Tuttavia, però, agli inizi del novecento si riscontrarono molte teorie contrastanti rispetto alle affermazioni di Burckhardt, soprattutto provenienti da Konrad Burdach, il massimo sostenitore della continuità tra Medioevo e Rinascimento. Secondo Burdach i due periodi storici non erano da dividere: rappresentavano bensì un'unica grande epoca. Burdach affermava che non vi fosse stata nessuna svolta, nessun cambiamento: piuttosto, la vera "svolta decisiva" era, secondo lui, da collocarsi agli albori dell'anno Mille. Una sola fonte in comune doveva essere ricercata tra Medioevo e Rinascimento, ovvero il mondo classico.

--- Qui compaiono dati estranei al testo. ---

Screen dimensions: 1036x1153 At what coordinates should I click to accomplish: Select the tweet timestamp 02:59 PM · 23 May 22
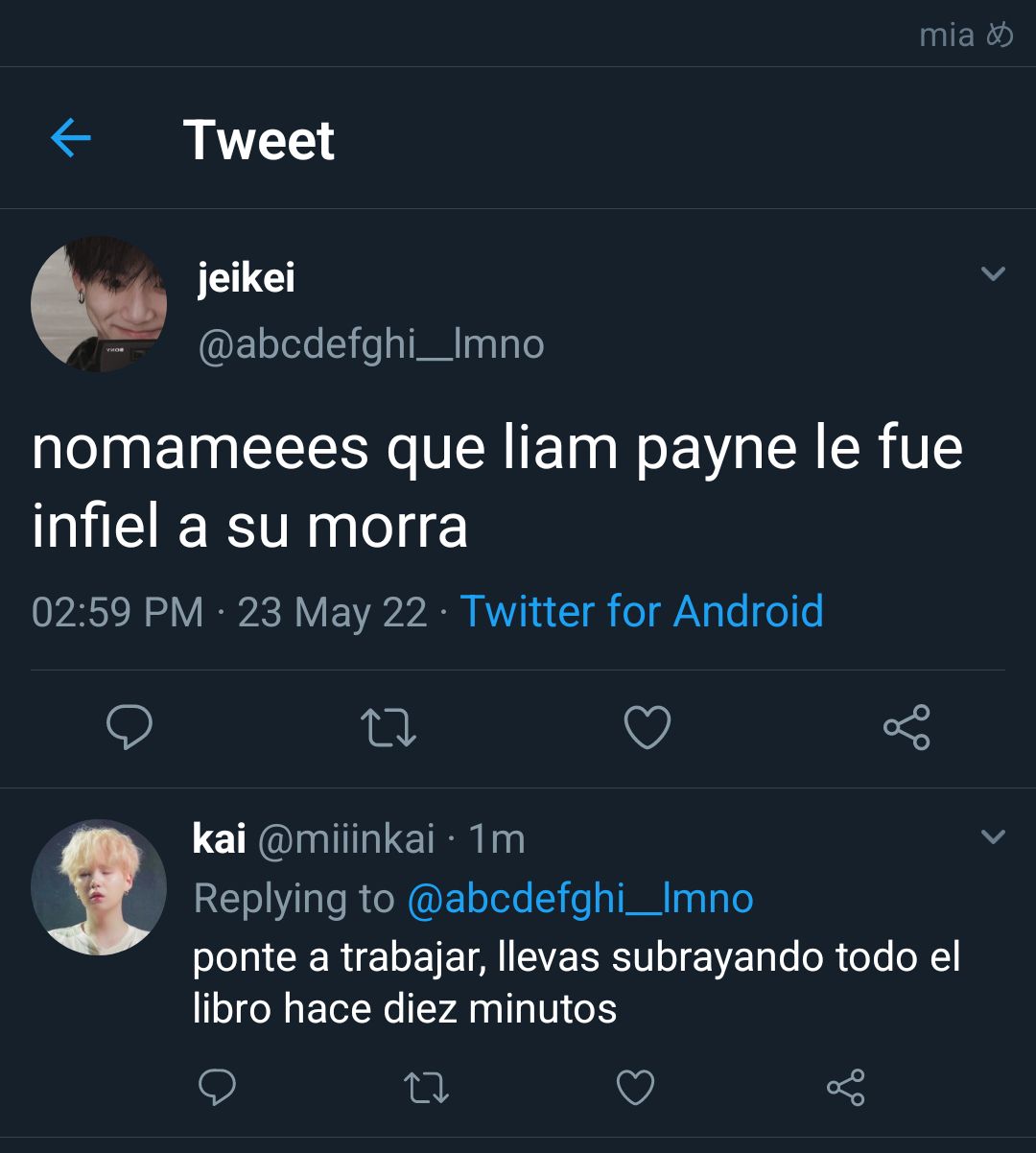[229, 612]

Burdach affermava persino che il Rinascimento fosse un'invenzione religiosa italiana e che non esistesse alcun Medioevo oscurantista: la "rinascita" doveva essere retrodatata.

Paul Oskar Kristeller propose un'ulteriore linea di pensiero: la "rinascita" doveva essere retrodatata al XIV secolo, e intesa come un continuum del Medioevo, tesi che appoggiarono anche alcuni studiosi americani, i quali rivedevano in Giotto il vero promotore del Rinascimento. Egli, inoltre, rifiutò la tesi tradizionale che vede un'irreligiosità marcata e un ritorno al paganesimo durante il periodo rinascimentale, secondo la quale vengono prese le distanze dallo spirito religioso, accostandosi prevalentemente alla filosofia. Kristeller riteneva che l'Umanesimo fosse stato nel suo complesso un movimento erudito, letterario e pedagogico, e che perciò la filosofia non fosse affatto stata un elemento unico o dominante.

UN PROBLEMA TIPICAMENTE UMANO.

La ricerca di una "città ideale", uno spazio utopico in cui stabilirsi, si può dire abbia da sempre accompagnato l'uomo nella storia, sin dall'antichità. Un esempio che potrebbe riassumere questa costante ricerca di spazi ideali è di certo riscontrabile nel Libro della Genesi, in cui viene esposta la metafora biblica della Torre di Babele, chiara allusione alla "civiltà perfetta".

Il modello sociale che è però maggiormente interessato nell'ambito di questa ricerca è di certo quello Rinascimentale il quale, ormai lontano dalla rigida società feudale del Medioevo, ricercò nuovamente quel luogo privilegiato entro cui fondare una società nuova, libera dai rigidi vincoli del Feudo e della Chiesa, centrata sull'uomo e sulla sua esperienza terrena. Molte tematiche rinascimentali appoggiarono questa nuova ricerca: la centralità dell'uomo, la riscoperta dell'arte (e dell'organizzazione sociale) greco-romana, la progettazione architettonica... A partire dal Quattrocento, quindi, l'esperienza teorica e il dibattito sulla "città ideale" furono tanto intensi da fare di quel tema uno dei grandi snodi ispiratori su cui si concentrò la riflessione dell'arte e dell'architettura rinascimentale.

  • Città ideale. Si tratta di un dipinto tempera su tavola di autore ignoto, databile tra il 1480 e il 1490 e conservato nella Galleria Nazionale delle Marche a Urbino. L'opera costituisce una delle immagini simbolo del Rinascimento italiano. All'interno del dipinto è raffigurata una vasta piazza in prospettiva. Al centro spicca un grande edificio di carattere religioso, come si evince dalla croce, di forma circolare: esso è rialzato di alcuni gradini e circondato da colonne corinzie. Il secondo piano dell'edificio è di forma analoga, ma di dimensioni più piccole, con finestrelle quadrate e una finestra classicheggiante al centro.
    Gli edifici ai lati della piazza sono di dimensioni regolari e non superano mai i tre piani. Elemento preponderante in tutta la rappresentazione è la luce, chiara e cristallina, quasi priva di ombre. Tutti gli edifici presentano toni in scale di bianco, azzurro e blu-verdastro; alcune costruzioni hanno anche dettagli in bruno. Il cielo digrada in toni sempre più chiari di azzurro in modo da evidenziare la parte centrale del dipinto; questo effetto contribuisce a rappresentare quell'atmosfera eterea e rarefatta che dà un tono così ideale al dipinto.